Maggio 20, 2018

Renzi e Berlusconi di nuovo insieme, perché no?

 

Che i due si piacciano è noto da tempo. Fu Berlusconi, da Presidente del Consiglio, ad invitare ad Arcore quel sindaco di Firenze di cui tanto bene gli avevano parlato. E l’impressione dal vivo confermò le recensioni. Renzi al Cavaliere era piaciuto: “Quello non è un comunista“, sentenziò.

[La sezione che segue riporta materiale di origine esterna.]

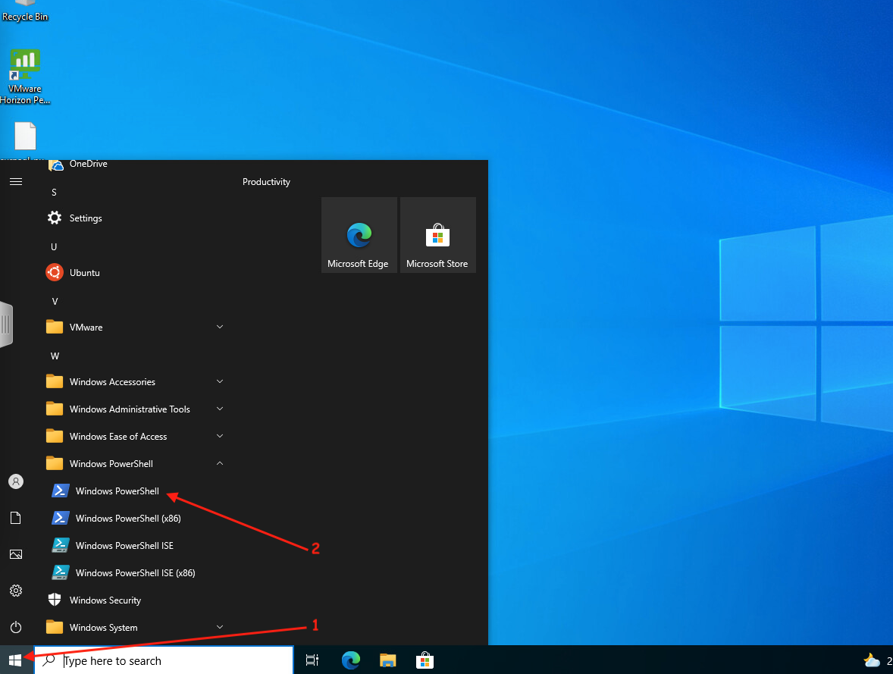Open the Ubuntu app entry

tap(84, 273)
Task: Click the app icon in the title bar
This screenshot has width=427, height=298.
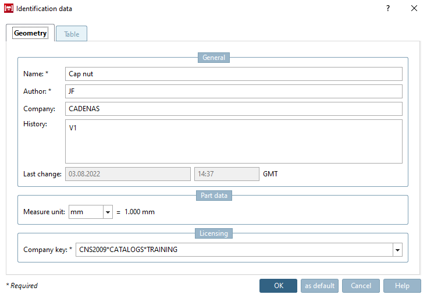Action: tap(9, 9)
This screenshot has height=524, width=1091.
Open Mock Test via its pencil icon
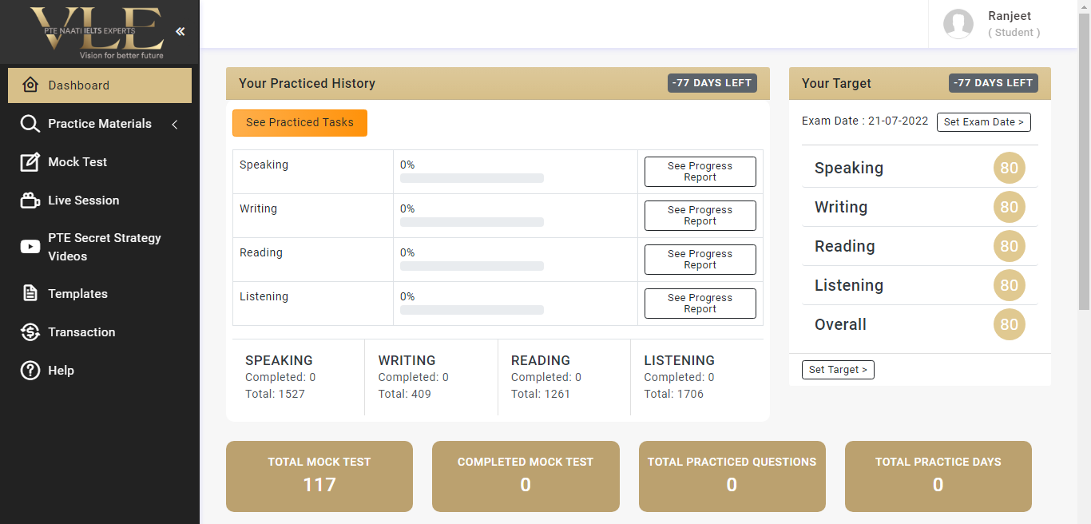(x=28, y=162)
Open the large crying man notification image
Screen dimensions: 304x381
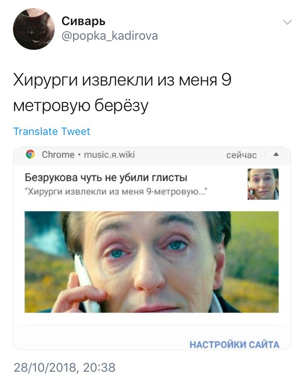152,262
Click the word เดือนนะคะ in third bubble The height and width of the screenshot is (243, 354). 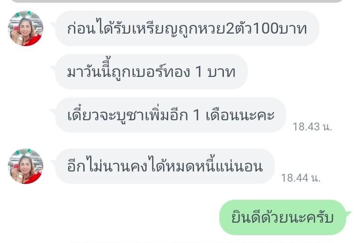pos(240,115)
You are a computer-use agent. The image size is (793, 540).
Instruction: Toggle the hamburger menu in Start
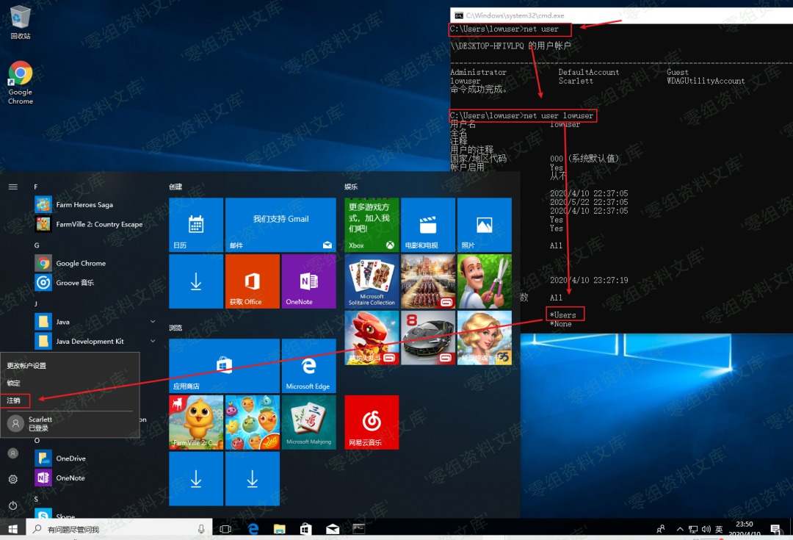[12, 187]

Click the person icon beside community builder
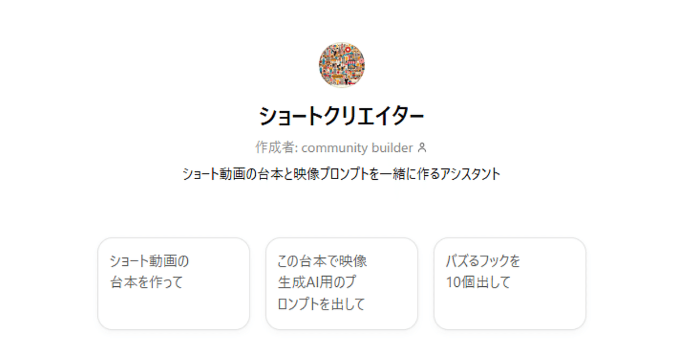click(422, 148)
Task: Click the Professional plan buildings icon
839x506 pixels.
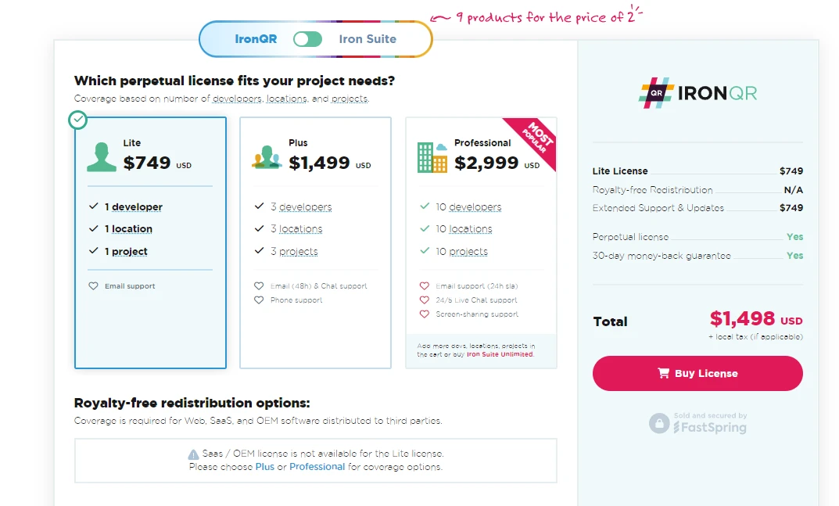Action: click(432, 156)
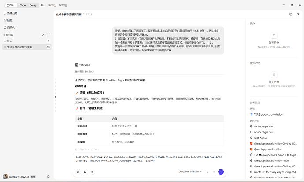This screenshot has width=304, height=182.
Task: Switch to the Design tab
Action: point(33,5)
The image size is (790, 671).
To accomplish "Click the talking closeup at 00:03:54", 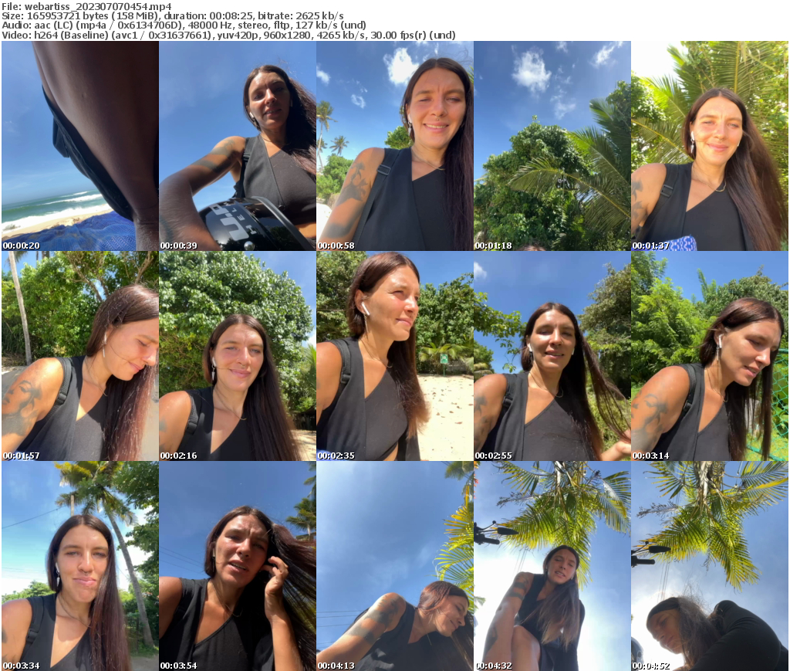I will point(237,565).
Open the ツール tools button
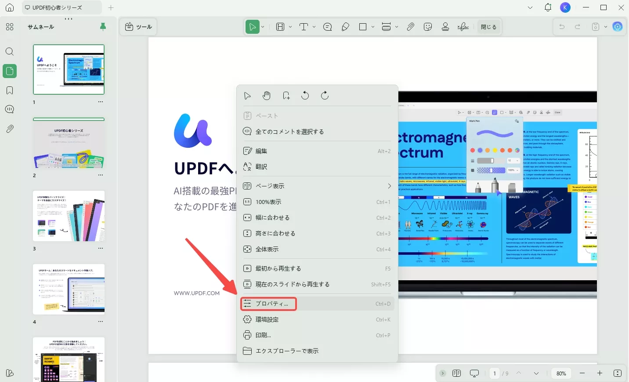This screenshot has height=382, width=629. 138,27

La storia ha poi fatto il suo corso: il patto del Nazareno tra il nuovo e il vecchio leader, l’ipotesi di una pacificazione nel Paese che frana sulla scelta del Presidente della Repubblica. Lo zampino di D’Alema che telefona a Berlusconi facendo il nome di Giuliano Amato. La stizza di Renzi che frettolosamente fa saltare il banco ed elegge Mattarella senza i voti di Forza Italia.

Da lì le strade si separano, e i due giocano a mostrarsi i muscoli. Un po’ rattrappiti, quelli di Silvio; ancora acerbi, quelli di Matteo. Ma i leader, tra di loro, sanno riconoscersi. Basta annusarsi una volta soltanto, per capire che di fronte c’è un proprio simile.

Così quel filo spezzato pare a poco a poco riannodarsi. Soprattutto adesso che il governo M5s-Lega è ad un passo. E il baratro per il Paese pure.

Allora perché non riprovarci? Perché non fondare quel Partito della Nazione di cui si sussurra da anni? La verità è che mai avverrà una fusione tra Pd e Forza Italia. Perché c’è sempre l’impronta della vecchia “ditta” di sinistra nel dna dei democrats nostrani. Insorgerebbero i padri nobili del Partito, da Veltroni a Prodi. Né Renzi può pensare che la gente di sinistra che per anni ha osteggiato Berlusconi possa seguirlo in questa avventura. Ma c’è un “ma”.

L’ultima Assemblea Nazionale ha chiarito una volta di più che le anime all’interno del Pd sono “almeno” due. La convivenza forzata è agli sgoccioli. E qualcuno prima o poi sbatterà la porta. Possibile che il primo a farlo sia proprio Renzi. Rottamare il vecchio per fondare il nuovo, ancora.

Un partito personale “alla Macron“, il leader europeo nel quale si rivede di più, quello al quale invidia la grande autonomia nell’azione di governo.

Un En Marche! all’italiana, un partito che superi le vecchie categorie di destra e sinistra. Trasversale, appunto. Leaderistico. E a quel punto se Forza Italia offrisse i suoi voti. Se Berlusconi benedicesse l’operazione. Se decidesse di farsi di lato incoronando il suo erede naturale pur di non finire tra le fauci di Salvini. Se, se, se…se tutti questi se si materializzassero. Perché no?